The corner cycle is FRD-BRU-DBL-DLF-LUF-RFU-DRB.

//Edges:
[D R2 B L: R2 U R U R' U' R' U' R' U R'] // setting up BU and DF to UL and UR, then alg and undo setup.
[D2 L2: U' R U R' U' M' U R U' Rw' U] //setting up UR and RD to UR and LU, then alg and undo setup.
[L D' R2: M U' M' U2 M U' M'] //setting up BD and LB to RU and LU, then alg and undo setup.
[R' L': U' Rw' U' R U M' U' R' U R U] //setting up RB and FL to RU and UL, then alg and undo setup.
[D2 R2: U' Rw U R' U' M U R U' R' U] //setting up LU and DL to LU and UR, then alg and undo setup.
//Corners:
[R: F R U' R' U' R U R' F' R U R' U' R' F R F'] //setting up FRD to URF, Y-Perm and undo setup.
[R': F R U' R' U' R U R' F' R U R' U' R' F R F'] //setting up BRU to URF, Y-Perm and undo setup.
[D F2: F R U' R' U' R U R' F' R U R' U' R' F R F'] //setting up DBL to URF, Y-Perm and undo setup.
[F2: F R U' R' U' R U R' F' R U R' U' R' F R F'] //setting up DLF to URF, Y-Perm and undo setup.
[F: F R U' R' U' R U R' F' R U R' U' R' F R F'] //setting up LUF to URF, Y-Perm and undo setup.
[F': U2 R U R' F' R U R' U' R' F R2 U' R' U' U2] //setting up RFU to UFL, Jb-Perm and undo setup.
[R2: F R U' R' U' R U R' F' R U R' U' R' F R F'] // setting up DRB to URF, Y-perm and undo setup.

//Fixing Parity:
(M2' U)2 M' (U2 M2' U2) M' U2 //Z-Perm

As for 3-style - there's Noah's series (https://www.speedsolving.com/forum/threads/noahs-3-style-tutorial.39409/) and also Brian Yu's tutorial (https://www.speedsolving.com/forum/threads/bh-tutorial.12268/).
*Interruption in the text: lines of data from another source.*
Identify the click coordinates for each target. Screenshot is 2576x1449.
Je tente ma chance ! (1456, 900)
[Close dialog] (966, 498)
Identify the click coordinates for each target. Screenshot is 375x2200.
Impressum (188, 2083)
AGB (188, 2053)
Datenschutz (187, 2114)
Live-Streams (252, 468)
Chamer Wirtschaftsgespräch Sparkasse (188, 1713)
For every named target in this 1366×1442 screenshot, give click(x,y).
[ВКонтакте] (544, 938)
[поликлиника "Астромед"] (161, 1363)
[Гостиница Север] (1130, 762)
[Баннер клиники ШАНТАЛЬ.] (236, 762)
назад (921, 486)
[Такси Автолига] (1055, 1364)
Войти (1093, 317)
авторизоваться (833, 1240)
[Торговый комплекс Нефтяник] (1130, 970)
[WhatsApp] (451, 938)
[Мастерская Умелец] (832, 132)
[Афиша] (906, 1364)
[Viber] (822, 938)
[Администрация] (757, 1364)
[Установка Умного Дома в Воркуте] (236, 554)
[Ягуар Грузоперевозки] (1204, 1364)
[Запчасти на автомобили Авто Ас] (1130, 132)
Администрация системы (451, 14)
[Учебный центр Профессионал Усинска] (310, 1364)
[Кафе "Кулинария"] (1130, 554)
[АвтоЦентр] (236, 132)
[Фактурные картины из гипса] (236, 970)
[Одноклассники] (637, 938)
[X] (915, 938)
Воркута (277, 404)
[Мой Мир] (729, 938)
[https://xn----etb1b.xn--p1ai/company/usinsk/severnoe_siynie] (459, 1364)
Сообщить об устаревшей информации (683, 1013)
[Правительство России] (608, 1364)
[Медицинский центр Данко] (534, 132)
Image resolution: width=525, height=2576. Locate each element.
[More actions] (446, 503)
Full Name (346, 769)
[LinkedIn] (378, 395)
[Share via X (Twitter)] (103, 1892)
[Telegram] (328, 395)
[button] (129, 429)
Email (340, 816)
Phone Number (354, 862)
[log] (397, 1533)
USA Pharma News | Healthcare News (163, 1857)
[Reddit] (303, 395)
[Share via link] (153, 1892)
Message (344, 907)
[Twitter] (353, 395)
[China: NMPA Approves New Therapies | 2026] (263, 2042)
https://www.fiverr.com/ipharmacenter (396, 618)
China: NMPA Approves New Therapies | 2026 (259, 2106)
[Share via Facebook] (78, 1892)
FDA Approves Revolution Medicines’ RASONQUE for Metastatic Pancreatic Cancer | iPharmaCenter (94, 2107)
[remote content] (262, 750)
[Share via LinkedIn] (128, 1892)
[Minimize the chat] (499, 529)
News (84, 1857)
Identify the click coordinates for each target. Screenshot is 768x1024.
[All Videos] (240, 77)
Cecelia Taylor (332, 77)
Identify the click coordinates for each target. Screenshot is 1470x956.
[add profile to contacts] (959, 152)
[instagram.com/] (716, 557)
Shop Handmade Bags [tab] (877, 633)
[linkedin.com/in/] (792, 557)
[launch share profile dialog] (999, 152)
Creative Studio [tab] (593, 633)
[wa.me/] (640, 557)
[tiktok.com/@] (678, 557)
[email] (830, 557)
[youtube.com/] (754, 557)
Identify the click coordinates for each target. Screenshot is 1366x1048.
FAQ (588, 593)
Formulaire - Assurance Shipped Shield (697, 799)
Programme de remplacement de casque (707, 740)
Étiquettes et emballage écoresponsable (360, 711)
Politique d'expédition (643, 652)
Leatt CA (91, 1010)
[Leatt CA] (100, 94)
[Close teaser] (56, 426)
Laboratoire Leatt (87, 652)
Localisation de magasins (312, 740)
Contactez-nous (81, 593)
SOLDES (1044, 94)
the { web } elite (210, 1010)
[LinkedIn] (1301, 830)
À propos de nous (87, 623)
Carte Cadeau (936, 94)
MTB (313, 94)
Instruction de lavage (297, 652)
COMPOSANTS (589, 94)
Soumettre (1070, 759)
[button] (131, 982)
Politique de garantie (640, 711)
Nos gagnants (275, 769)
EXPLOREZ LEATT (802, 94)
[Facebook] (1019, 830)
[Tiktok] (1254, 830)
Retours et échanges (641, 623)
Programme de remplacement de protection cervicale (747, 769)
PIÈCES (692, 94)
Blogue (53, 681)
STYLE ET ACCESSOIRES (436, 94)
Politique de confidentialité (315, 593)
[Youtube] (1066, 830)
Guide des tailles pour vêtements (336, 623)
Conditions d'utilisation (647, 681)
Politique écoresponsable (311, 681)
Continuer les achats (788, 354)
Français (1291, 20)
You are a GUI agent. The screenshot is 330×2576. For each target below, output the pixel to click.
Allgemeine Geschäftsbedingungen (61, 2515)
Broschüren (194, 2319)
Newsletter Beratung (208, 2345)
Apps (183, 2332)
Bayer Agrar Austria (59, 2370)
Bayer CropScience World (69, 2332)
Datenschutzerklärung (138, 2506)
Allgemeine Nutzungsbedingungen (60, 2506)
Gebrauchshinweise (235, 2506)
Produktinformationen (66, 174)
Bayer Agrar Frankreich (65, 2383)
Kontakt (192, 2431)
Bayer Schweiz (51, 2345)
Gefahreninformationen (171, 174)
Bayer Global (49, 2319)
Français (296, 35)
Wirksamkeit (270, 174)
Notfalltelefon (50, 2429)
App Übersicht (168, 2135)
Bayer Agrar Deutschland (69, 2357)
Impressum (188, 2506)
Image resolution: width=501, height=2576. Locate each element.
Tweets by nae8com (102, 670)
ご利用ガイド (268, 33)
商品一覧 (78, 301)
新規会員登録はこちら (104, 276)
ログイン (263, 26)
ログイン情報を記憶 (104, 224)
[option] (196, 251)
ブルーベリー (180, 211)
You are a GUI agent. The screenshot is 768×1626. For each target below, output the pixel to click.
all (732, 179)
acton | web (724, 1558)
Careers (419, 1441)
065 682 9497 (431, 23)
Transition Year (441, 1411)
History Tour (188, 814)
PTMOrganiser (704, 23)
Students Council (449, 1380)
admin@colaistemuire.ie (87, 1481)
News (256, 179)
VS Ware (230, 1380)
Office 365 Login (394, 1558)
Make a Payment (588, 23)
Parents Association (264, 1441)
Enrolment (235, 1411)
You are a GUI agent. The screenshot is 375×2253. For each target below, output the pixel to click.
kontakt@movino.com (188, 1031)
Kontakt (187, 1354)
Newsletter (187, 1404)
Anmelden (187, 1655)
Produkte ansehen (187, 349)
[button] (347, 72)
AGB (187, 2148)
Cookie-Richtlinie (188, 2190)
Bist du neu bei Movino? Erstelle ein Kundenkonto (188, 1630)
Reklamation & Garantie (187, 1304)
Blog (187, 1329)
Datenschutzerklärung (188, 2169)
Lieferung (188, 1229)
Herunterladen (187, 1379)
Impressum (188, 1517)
There are some more links to tutorials here - https://www.speedsolving.com/wiki/index.php/Beyer-Hardwick_Method.


----------



## CxCxC (Jun 23, 2016)

Thanks, that was really helpful. I was doing something wrong in the corners' stage.


----------



## Daniel Lin (Jun 24, 2016)

CxCxC said:


> Also, please can anyone also give a second explanation for corners using 3-style?


[D' R':[R' D R, U2]
[z l:[R D2 R', U2]]
[z U' D' R':[U2, R' D R]]
[R2:yperm]

you could've posted this in the help thread for BLD


----------